3) Probability of Overclocking Error: The carry chain  $C_{tm}$  occurs when there is a carry generated at bit t, a carry annihilated at bit t+m-1 and the carry propagates in between. Consequently, its probability  $P_{tm}$  is given by (8).

$$P_{tm} = P_{(A_t = B_t = 1)} P_{(A_{t+m-1} = B_{t+m-1})} \cdot \prod_{i=t+1}^{t+m-2} P_{(A_i \neq B_i)}$$
 (8)

Under the assumption that A and B are mutually independent and uniformly distributed, we have  $P_{(A_i=B_i=1)}=1/4$ ,  $P_{(A_i\neq B_i)}=1/2$  and  $P_{(A_i=B_i)}=1/2$ , so  $P_{tm}$  can be obtained by (9).

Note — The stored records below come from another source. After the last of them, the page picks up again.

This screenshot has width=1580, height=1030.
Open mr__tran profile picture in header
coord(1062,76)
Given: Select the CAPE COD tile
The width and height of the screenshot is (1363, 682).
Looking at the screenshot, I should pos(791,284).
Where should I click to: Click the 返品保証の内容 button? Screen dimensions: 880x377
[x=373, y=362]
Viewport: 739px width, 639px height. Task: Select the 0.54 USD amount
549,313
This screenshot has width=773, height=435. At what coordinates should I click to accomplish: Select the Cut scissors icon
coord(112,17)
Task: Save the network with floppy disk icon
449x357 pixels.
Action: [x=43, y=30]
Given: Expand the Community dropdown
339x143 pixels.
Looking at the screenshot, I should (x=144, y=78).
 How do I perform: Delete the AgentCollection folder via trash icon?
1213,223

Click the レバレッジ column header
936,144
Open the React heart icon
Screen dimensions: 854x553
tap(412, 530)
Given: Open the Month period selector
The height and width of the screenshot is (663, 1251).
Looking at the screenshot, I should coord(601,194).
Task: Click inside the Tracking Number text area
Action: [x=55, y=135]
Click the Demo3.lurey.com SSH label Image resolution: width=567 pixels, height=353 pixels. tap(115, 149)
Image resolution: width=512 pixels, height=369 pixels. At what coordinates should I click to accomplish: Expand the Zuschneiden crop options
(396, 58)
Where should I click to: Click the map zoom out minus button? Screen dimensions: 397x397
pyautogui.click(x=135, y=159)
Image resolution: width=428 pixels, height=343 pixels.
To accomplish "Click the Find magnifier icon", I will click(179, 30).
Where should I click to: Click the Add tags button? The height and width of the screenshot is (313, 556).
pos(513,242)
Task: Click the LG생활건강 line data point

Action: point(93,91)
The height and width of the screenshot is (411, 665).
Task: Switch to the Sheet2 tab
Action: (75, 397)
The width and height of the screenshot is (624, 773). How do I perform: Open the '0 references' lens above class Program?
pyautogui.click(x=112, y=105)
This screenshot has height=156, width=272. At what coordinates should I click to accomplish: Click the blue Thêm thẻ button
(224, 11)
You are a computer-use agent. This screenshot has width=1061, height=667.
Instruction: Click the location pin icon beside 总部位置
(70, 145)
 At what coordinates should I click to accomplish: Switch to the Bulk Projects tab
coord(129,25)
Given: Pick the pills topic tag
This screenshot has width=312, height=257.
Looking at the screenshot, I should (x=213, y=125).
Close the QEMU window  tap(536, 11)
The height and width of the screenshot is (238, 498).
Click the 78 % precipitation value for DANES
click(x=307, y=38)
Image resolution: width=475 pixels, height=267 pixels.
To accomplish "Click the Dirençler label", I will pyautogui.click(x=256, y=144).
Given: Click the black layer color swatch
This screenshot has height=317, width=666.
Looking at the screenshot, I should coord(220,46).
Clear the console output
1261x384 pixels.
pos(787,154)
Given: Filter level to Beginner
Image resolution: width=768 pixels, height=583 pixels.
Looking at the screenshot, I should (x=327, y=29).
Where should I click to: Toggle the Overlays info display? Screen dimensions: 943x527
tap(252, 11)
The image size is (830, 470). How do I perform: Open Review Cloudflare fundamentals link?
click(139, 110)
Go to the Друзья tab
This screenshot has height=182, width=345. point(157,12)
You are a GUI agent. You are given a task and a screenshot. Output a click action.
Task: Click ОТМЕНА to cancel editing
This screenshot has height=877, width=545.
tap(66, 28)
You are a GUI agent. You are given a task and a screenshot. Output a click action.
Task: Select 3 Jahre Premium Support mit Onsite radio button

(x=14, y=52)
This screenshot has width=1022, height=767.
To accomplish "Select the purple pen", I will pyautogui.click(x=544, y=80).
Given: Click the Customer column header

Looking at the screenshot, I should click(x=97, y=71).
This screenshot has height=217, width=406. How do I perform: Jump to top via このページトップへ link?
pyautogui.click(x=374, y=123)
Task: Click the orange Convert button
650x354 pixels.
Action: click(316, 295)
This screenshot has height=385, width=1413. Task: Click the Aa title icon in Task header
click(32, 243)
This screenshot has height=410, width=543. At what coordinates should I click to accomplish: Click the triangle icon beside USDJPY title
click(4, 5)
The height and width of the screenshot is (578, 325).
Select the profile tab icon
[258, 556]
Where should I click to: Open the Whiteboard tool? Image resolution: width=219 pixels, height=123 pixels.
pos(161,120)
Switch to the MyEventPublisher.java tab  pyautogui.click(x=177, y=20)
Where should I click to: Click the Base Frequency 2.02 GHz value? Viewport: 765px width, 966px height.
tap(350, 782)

Note that (9) takes into account the carry annihilation always occurs when t+m-1=n.

$$P_{tm} = \begin{cases} (1/2)^{m+1} & \text{if } t+m-1 < n\\ (1/2)^m & \text{if } t+m-1 = n \end{cases}$$
 (9)

4) Expectation of Overclocking Error: Expectation of overclocking error can be expressed by (10).

$$E_O = \sum_t \sum_m P_{tm} \cdot e_{tm} \tag{10}$$

Using  $P_{tm}$  and  $e_{tm}$  from (7) and (9) respectively,  $E_O$  can be obtained by (11).

$$E_O = \begin{cases} 2^{-b} - 2^{-n-1}, & \text{if } b \le n \\ 0, & \text{otherwise} \end{cases}$$
 (11)

## D. Comparison between Two Scenarios

In the traditional scenario, the word-length of RCA must be truncated, using n = b - 1 bits, in order to meet a given  $f_S$ . The error expectation is then given by (12).

$$E_{trad} = 2^{-b+1} - 2^{-k} (12)$$

Overclocking errors are allowed to happen in the second scenario, therefore the word-length of RCA is set to be equal to the input word-length, that is, n = k. Hence we obtain (13) according to (11).

$$E_{new} = 2^{-b} - 2^{-k-1} (13)$$

Comparing (13) and (12), we have (14). This equation indicates that by allowing timing violations, the overall error expectation of RCA outputs drops by a factor of 2 in comparison to traditional scenario. This provides the first hint that our approach is useful in practice.

$$\frac{E_{new}}{E_{trad}} = \frac{2^{-b} - 2^{-k-1}}{2^{-b+1} - 2^{-k}} = \frac{1}{2}$$
 (14)

#### III. CONSTANT COEFFICIENT MULTIPLIER

As another key primitive of arithmetic operations, CCM can be implemented using RCA and shifters. For example, operation B=9A is equivalent to B=A+8A=A+(A<<3), which can be built using one RCA and one shifter. We first focus on a single RCA and single shifter structure. We describe how more complex structures consisting of multiple RCAs and multiple shifters can be built in accordance with this baseline structure in Section III-C.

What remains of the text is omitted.